Active Participation
In Article 11 there appears one of the key themes of the CSL.
Pastors
of souls are urged to ensure that during the Mass "the faithful take
part
knowingly, actively, and fruitfully." Similar admonitions are included
in Pope Pius XII's Mediator
Dei
(1947),
but in both that encyclical and in the CSL the Latin word which has
been
translated as "active" is actuosus. There is a Latin word activus
which is defined in Lewis and Short's Latin Dictionary as active,
practical,
opposed to contemplativus, but the same dictionary explains actuosus
as implying activity with the accessory idea of zeal, subjective
impulse.
It is not easy to provide an exact English equivalent of actuosus;
the word involves a sincere (perhaps intense) interior participation in
the Mass-----and
it is always to this interior participation that prime consideration
must
be given. The role of external gestures is to manifest this interior
participation,
without which they are totally without value. These signs should not
only
manifest, but aid the interior participation which they symbolize.
No gesture approved by the Church is without
meaning and
value-----the
striking
of the breast during the Confiteor, making the Sign of the Cross on the
forehead, lips and heart at the beginning of the Gospel, genuflecting
at
the Incarnatus est during the Creed and at the Verbum caro
factum
est of the Last Gospel, kneeling for certain parts of the Mass-----the
Canon in particular, bowing in adoration at the elevations, joining in
the chants and appropriate responses: all these are appropriate
external
manifestations of the internal participation which the faithful should
rightly be taught to make knowingly and fruitfully.

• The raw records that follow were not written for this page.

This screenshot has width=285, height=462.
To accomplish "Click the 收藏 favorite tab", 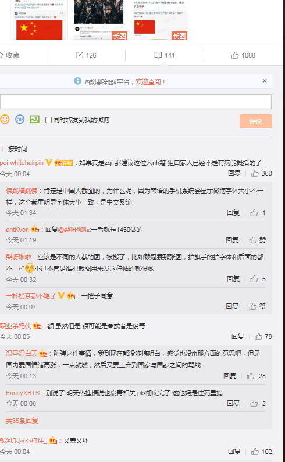I will [9, 55].
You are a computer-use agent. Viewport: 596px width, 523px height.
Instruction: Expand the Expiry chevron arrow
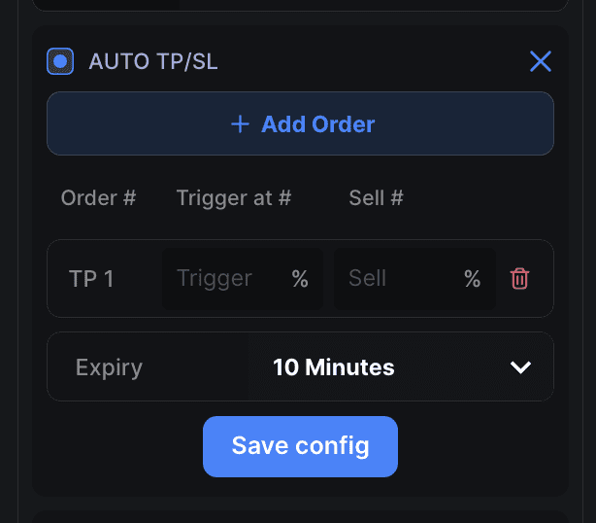point(520,367)
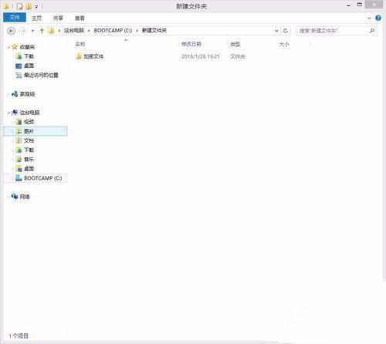Refresh the current folder view
The height and width of the screenshot is (344, 386).
point(286,31)
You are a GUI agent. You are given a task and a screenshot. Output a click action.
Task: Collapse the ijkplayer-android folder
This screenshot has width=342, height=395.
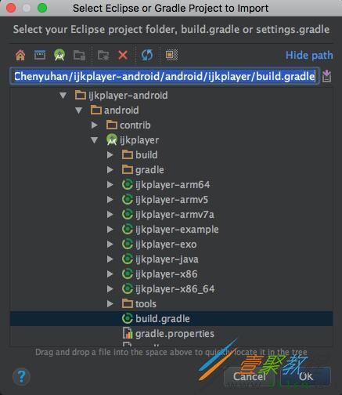[x=63, y=96]
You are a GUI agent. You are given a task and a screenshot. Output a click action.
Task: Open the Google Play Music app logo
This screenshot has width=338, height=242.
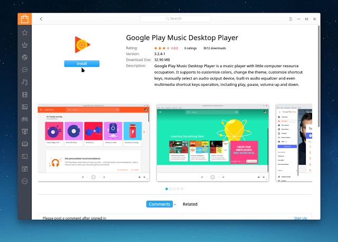pos(81,46)
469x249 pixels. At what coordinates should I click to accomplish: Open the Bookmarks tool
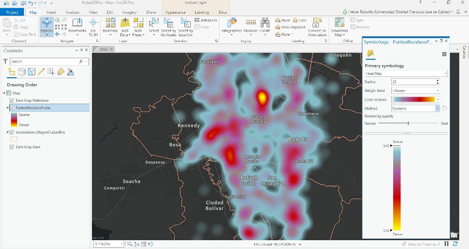click(77, 25)
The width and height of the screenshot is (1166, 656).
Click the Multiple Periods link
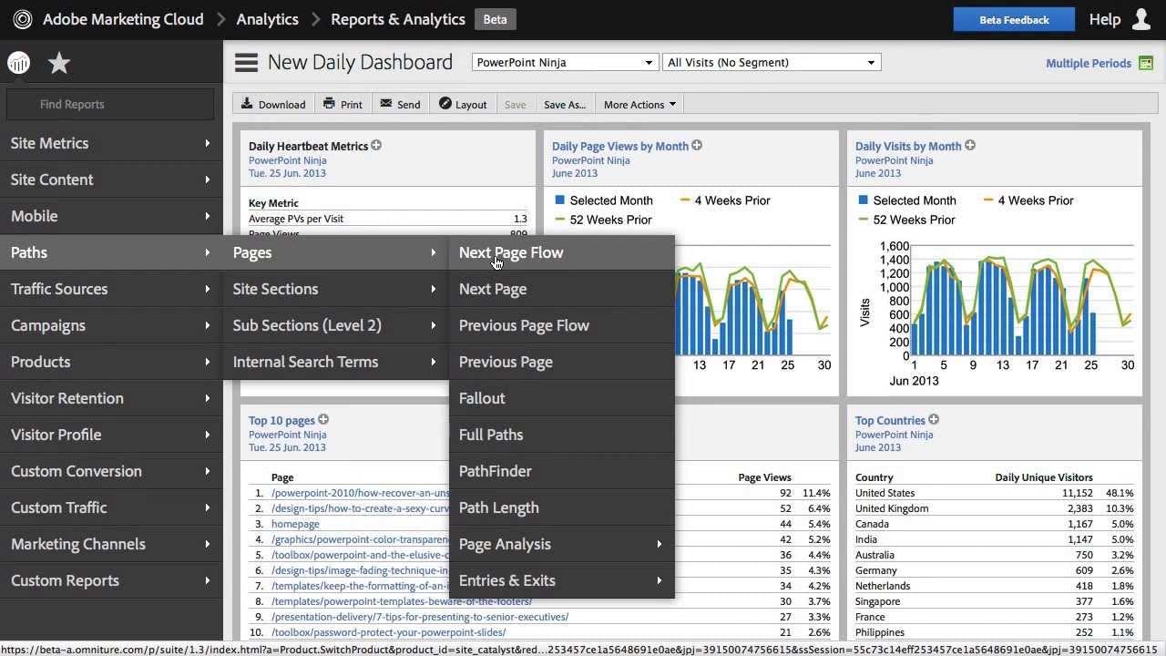coord(1088,63)
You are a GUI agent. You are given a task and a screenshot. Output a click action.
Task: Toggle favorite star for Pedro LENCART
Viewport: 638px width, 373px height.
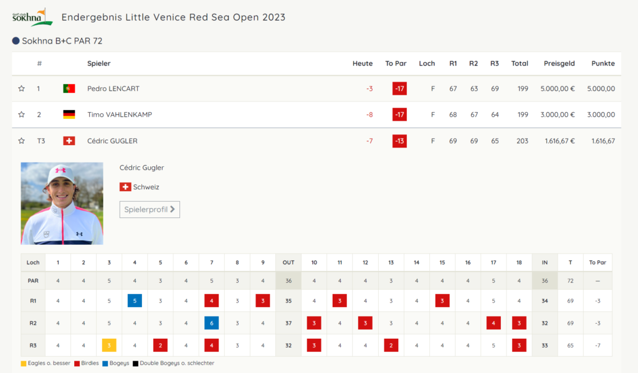pyautogui.click(x=22, y=88)
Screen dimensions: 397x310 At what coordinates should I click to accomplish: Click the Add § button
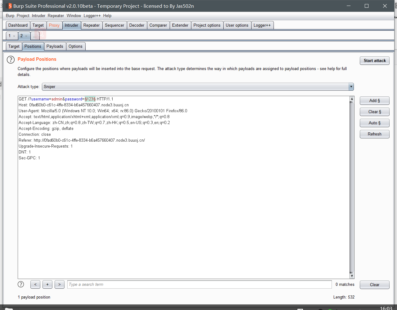[374, 101]
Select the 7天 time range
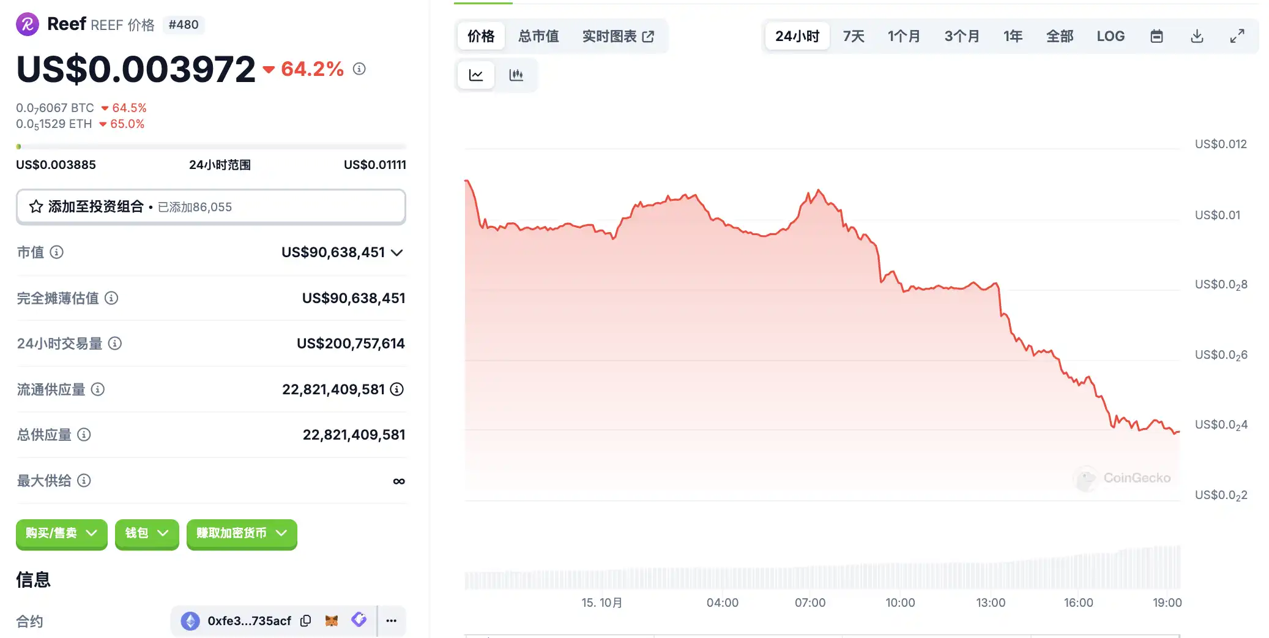The height and width of the screenshot is (638, 1269). (854, 37)
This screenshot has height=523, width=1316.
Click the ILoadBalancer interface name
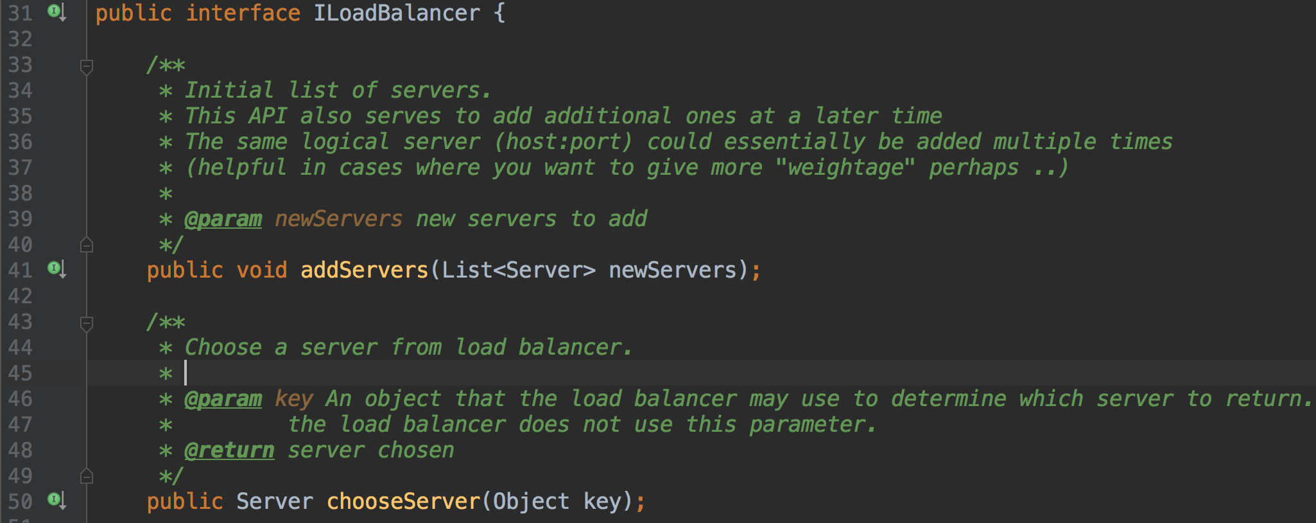click(396, 13)
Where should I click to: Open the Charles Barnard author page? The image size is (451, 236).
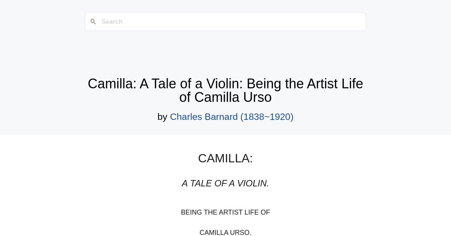pos(232,116)
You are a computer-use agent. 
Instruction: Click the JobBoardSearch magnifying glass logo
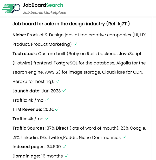click(11, 9)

But Pope Pius XII
points
out in Mediator Dei that the importance of this external
participation
should not be exaggerated and that every Catholic has the right to
assist
at Mass in the manner which he finds most helpful:
People
differ so widely in character, temperament and intelligence that it is
impossible for them all to be affected in the same way by the same
communal
prayers, hymns, and sacred actions. Besides, spiritual needs and
dispositions
are not the same in all, nor do these remain unchanged in the same
individual
at different times. Are we therefore to say-----as
we should have to say if such an opinion were true-----that
all these Christians are unable to take part in the Eucharistic
Sacrifice
or to enjoy its benefits? Of course they can, and in ways which many
find
easier: for example, by devoutly meditating on the mysteries of Jesus
Christ,
or by performing other religious exercises and saying other prayers
which,
though different in form from the liturgical prayers, are by their
nature
in keeping with them. (Par. 115).
[Emphasis
in red above and below added by the Web master.]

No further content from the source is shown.